Murray Rothbard would be turning in his grave. The American economist wrote in his 1983 book 'The Mystery of Banking' that central bank intervention was often disastrous. Whether the latest round of stimulus, which has generated a slew of negative rates globally, will end badly is yet to be seen, but it's already turned the most basic investment concepts on their head.
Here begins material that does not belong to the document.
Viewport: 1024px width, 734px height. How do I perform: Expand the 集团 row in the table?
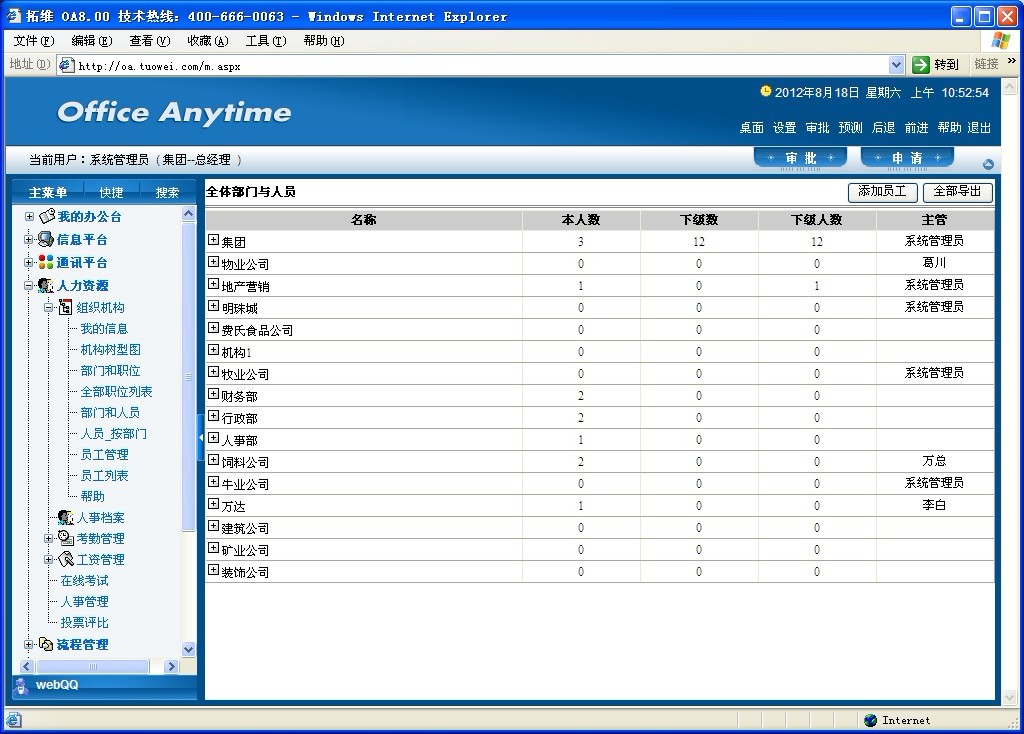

Companies are getting paid by banks for swaps, or locking in costs they would normally have to pay a premium for to hedge against market swings. Swaps used to be one of lenders' most profitable businesses. At the same time, as more than $8 trillion of government securities yield less than zero, investors are buying the debt with one eye on the returns they can get from their price appreciation. On the other hand, owning stocks for their dividend has never been better, so investors are snapping up shares to get a regular handout.
If the zero-rate policy has turned investment concepts upside down, it's also creating a much too easy and perverse incentive for chief financial officers to juice shareholder returns with borrowed money. Since Europe introduced the world to negative rates in 2014, companies on the S&P 500 have jacked up dividend payouts while increasing debt versus their operational profits.
Traditional finance says that eventually such a strategy will become unsustainable. Yields can only go so negative, so at some point, capital gains from bonds will be capped as well. After all, debentures can't grow their businesses like real companies can.
But traditional finance assumptions have been thrown out the window. Whether that will result in a disaster like the one Rothbard predicted will take a few years to find out. For now, thanks to central banks, investors can buy stocks for yield and bonds for capital gains.
This column does not necessarily reflect the opinion of Bloomberg LP and its owners.